I’ve had a number of people tell me how different it is being a campaigner or lobbyist in Scotland, with a smaller and much more responsive parliament to work with. My brother discovered this when he was working with the Scottish Wildlife Trust and was asked to invite the environment minister to a conference. So he phoned him, had a chat, and five minutes later added him to the list of attendees. It’s all a lot more direct and uncomplicated. But there’s another side to Scottish politics that’s encouraging – on the environment, they’re just a lot more ambitious.

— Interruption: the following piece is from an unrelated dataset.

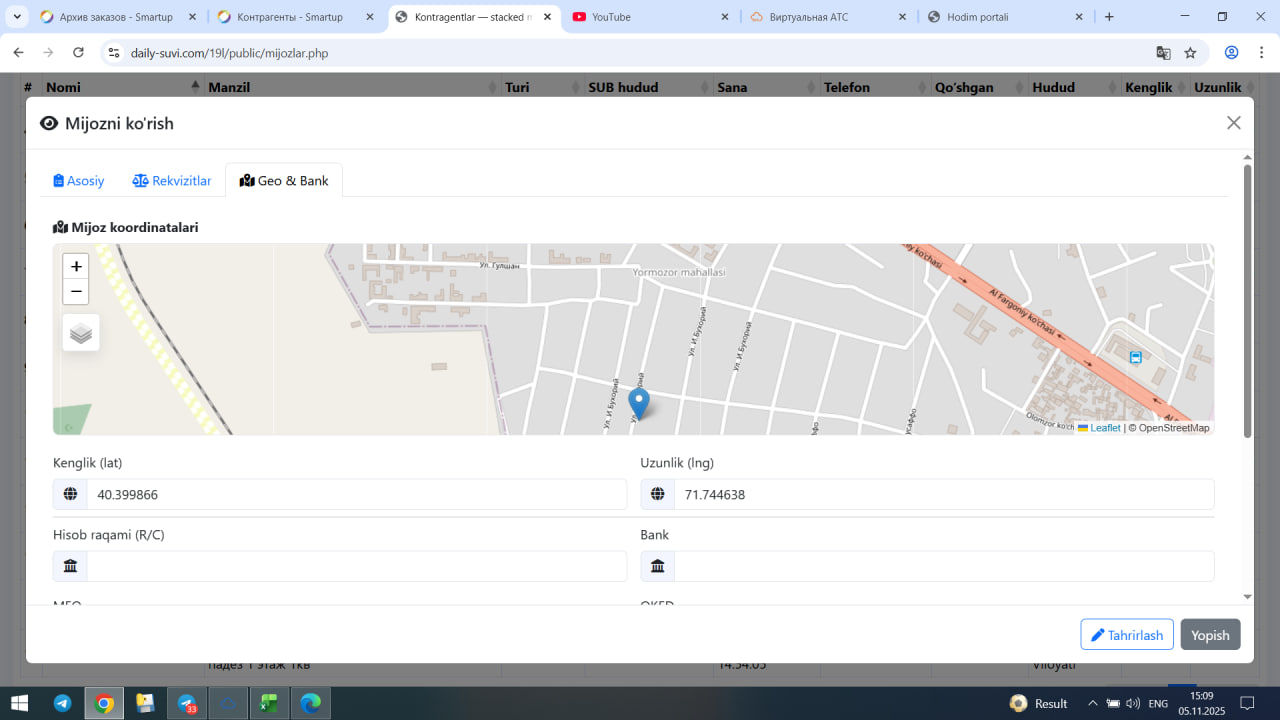
Task: Switch to the Asosiy tab
Action: pyautogui.click(x=79, y=181)
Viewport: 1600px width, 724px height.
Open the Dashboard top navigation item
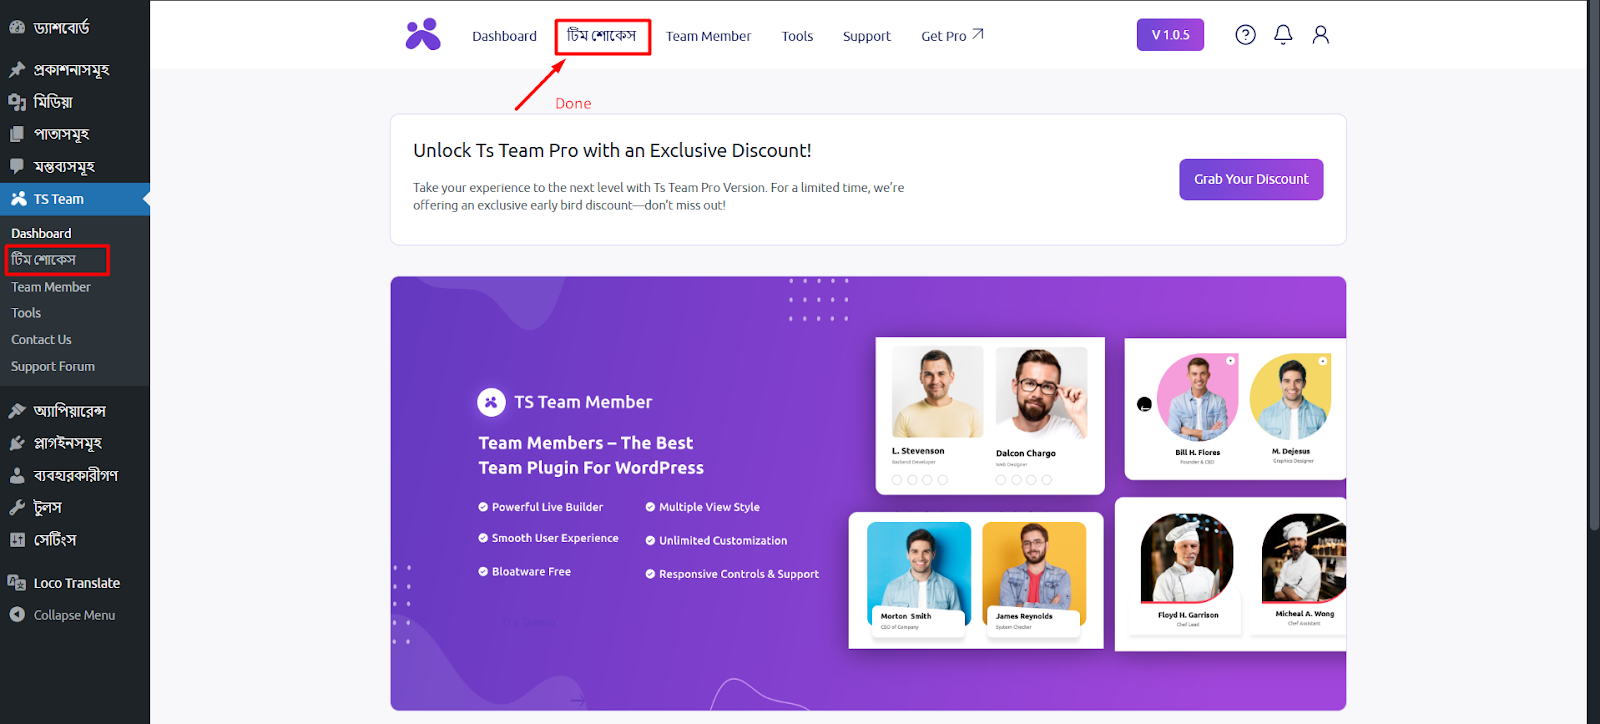coord(504,36)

While the national government tries to quietly wriggle out of any serious climate action, the Scottish government has its own Climate Change Act and cross-party support for it. Westminster failed to set 2030 targets for the energy market this year, but Scotland agreed theirs independently and are far more ambitious – 100% renewable energy by 2020. Scotland also has a Climate Justice Fund which funds adaptation projects in developing countries. The pledge I wanted to mention today was the plan announced this year to eliminate petrol and diesel cars by 2050.
- First, lead by example: charge points will be fitted at all government buildings, and government vehicles will be replaced with electric as they are retired. Dundee City Council, for example, has 39 electric cars in its pool already.
- Create the infrastructure for electric cars. Rapid charge points will be installed along Scotland’s main travel routes, at minimum intervals of 50 miles, and encourage a market for recharging. Those buying a plug-in car or hybrid are being offered a free charging point, at the government’s expense. Businesses can also apply for funding to fit charge points for employees. Ensure new developments plan for electric car use going forward.
- Make electric cars more desirable than petrol cars. Opportunities here include priority or free parking, lower tolls, or exemption from charging zones. Support new business models around electric cars, such as leasing. Low emission zones in cities create a financial incentive for businesses to improve their fleets.
- Educate people about the benefits to electric cars, and raise awareness of the incentives. Review and troubleshoot.
- Legislate out the most polluting vehicles. By 2040 all vehicles sold will need to be zero emissions at the tailpipe.
Of course, none of this would be green without the pledge to decarbonise the electricity supply too. But Scotland has huge renewable energy potential and already leads the rest of Britain in wind and hydro power. The main downside is that this still assumes that car travel is inevitable, when actually I think reducing the need to travel at all is more sustainable still, as well as safer and better for communities. The problems with car culture don’t begin and end with fossil fuels – see the obesity crisis, the decline of town centres, traffic, and the fact that the more cars there are on your street, the less likely you are to know your neighbours by name.
Scotland’s vision includes plans for electric buses and a whole programme for encouraging car clubs and shared plug-in vehicles. That’s good, but I hope there are plans for walkable cities, urban transit systems and support for cycling too – a vision for life beyond the private car as our main form of transport.